Would you give the records below again, exactly and completely?

_Data extract_.
******
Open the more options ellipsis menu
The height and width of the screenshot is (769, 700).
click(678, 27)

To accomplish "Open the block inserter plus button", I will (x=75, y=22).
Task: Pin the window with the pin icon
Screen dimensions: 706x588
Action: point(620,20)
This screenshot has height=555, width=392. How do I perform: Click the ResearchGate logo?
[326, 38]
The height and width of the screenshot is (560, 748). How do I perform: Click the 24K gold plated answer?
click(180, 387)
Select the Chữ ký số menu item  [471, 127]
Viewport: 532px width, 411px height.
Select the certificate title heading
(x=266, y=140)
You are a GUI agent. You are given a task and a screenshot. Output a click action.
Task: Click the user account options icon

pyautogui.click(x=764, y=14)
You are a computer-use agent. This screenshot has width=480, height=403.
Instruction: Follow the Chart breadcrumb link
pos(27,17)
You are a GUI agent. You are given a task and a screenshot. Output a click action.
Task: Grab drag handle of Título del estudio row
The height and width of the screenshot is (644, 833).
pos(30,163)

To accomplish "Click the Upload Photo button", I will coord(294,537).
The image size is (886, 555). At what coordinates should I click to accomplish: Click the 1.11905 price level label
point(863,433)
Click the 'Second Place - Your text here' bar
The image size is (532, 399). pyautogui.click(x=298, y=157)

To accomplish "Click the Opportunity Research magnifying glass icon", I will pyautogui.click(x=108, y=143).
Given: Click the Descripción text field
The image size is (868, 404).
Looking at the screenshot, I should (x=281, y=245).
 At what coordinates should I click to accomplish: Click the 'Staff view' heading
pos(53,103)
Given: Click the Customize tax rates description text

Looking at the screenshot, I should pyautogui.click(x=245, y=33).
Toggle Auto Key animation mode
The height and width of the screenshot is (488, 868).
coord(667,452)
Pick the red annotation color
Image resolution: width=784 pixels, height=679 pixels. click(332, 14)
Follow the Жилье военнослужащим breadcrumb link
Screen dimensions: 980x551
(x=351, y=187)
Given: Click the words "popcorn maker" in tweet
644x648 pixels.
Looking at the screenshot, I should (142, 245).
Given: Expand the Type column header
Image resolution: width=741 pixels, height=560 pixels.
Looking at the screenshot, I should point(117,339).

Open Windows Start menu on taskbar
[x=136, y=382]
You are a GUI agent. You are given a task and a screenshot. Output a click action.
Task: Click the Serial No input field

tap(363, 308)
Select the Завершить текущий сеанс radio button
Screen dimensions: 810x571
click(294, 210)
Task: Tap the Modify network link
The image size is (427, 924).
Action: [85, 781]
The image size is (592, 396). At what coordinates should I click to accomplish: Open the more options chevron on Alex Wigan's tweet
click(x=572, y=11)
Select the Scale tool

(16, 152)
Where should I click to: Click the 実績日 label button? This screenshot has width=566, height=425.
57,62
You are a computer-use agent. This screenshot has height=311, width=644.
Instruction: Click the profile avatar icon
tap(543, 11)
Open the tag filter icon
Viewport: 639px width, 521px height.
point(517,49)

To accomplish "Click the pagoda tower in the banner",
******
_Answer below_.
Open the more options ellipsis menu
The height and width of the screenshot is (769, 700).
click(678, 27)

To accomplish "Open the block inserter plus button", I will (x=75, y=22).
Task: Pin the window with the pin icon
Screen dimensions: 706x588
Action: point(620,20)
This screenshot has height=555, width=392. How do I perform: Click the ResearchGate logo?
[326, 38]
The height and width of the screenshot is (560, 748). How do I perform: Click the 24K gold plated answer?
click(180, 387)
Select the Chữ ký số menu item  [471, 127]
Viewport: 532px width, 411px height.
Select the certificate title heading
(x=266, y=140)
You are a GUI agent. You are given a task and a screenshot. Output a click action.
Task: Click the user account options icon

pyautogui.click(x=764, y=14)
You are a computer-use agent. This screenshot has width=480, height=403.
Instruction: Follow the Chart breadcrumb link
pos(27,17)
You are a GUI agent. You are given a task and a screenshot. Output a click action.
Task: Grab drag handle of Título del estudio row
The height and width of the screenshot is (644, 833).
pos(30,163)

To accomplish "Click the Upload Photo button", I will coord(294,537).
The image size is (886, 555). At what coordinates should I click to accomplish: Click the 1.11905 price level label
point(863,433)
Click the 'Second Place - Your text here' bar
The image size is (532, 399). pyautogui.click(x=298, y=157)

To accomplish "Click the Opportunity Research magnifying glass icon", I will pyautogui.click(x=108, y=143).
Given: Click the Descripción text field
The image size is (868, 404).
Looking at the screenshot, I should (x=281, y=245).
 At what coordinates should I click to accomplish: Click the 'Staff view' heading
pos(53,103)
Given: Click the Customize tax rates description text

Looking at the screenshot, I should pyautogui.click(x=245, y=33).
Toggle Auto Key animation mode
The height and width of the screenshot is (488, 868).
coord(667,452)
Pick the red annotation color
Image resolution: width=784 pixels, height=679 pixels. click(332, 14)
Follow the Жилье военнослужащим breadcrumb link
Screen dimensions: 980x551
(x=351, y=187)
Given: Click the words "popcorn maker" in tweet
644x648 pixels.
Looking at the screenshot, I should (142, 245).
Given: Expand the Type column header
Image resolution: width=741 pixels, height=560 pixels.
Looking at the screenshot, I should point(117,339).

Open Windows Start menu on taskbar
[x=136, y=382]
You are a GUI agent. You are given a task and a screenshot. Output a click action.
Task: Click the Serial No input field

tap(363, 308)
Select the Завершить текущий сеанс radio button
Screen dimensions: 810x571
click(294, 210)
Task: Tap the Modify network link
The image size is (427, 924).
Action: [85, 781]
The image size is (592, 396). At what coordinates should I click to accomplish: Open the more options chevron on Alex Wigan's tweet
click(x=572, y=11)
Select the Scale tool

(16, 152)
Where should I click to: Click the 実績日 label button? This screenshot has width=566, height=425.
57,62
You are a computer-use agent. This screenshot has height=311, width=644.
Instruction: Click the profile avatar icon
tap(543, 11)
Open the tag filter icon
Viewport: 639px width, 521px height.
point(517,49)

To accomplish "Click the pagoda tower in the banner",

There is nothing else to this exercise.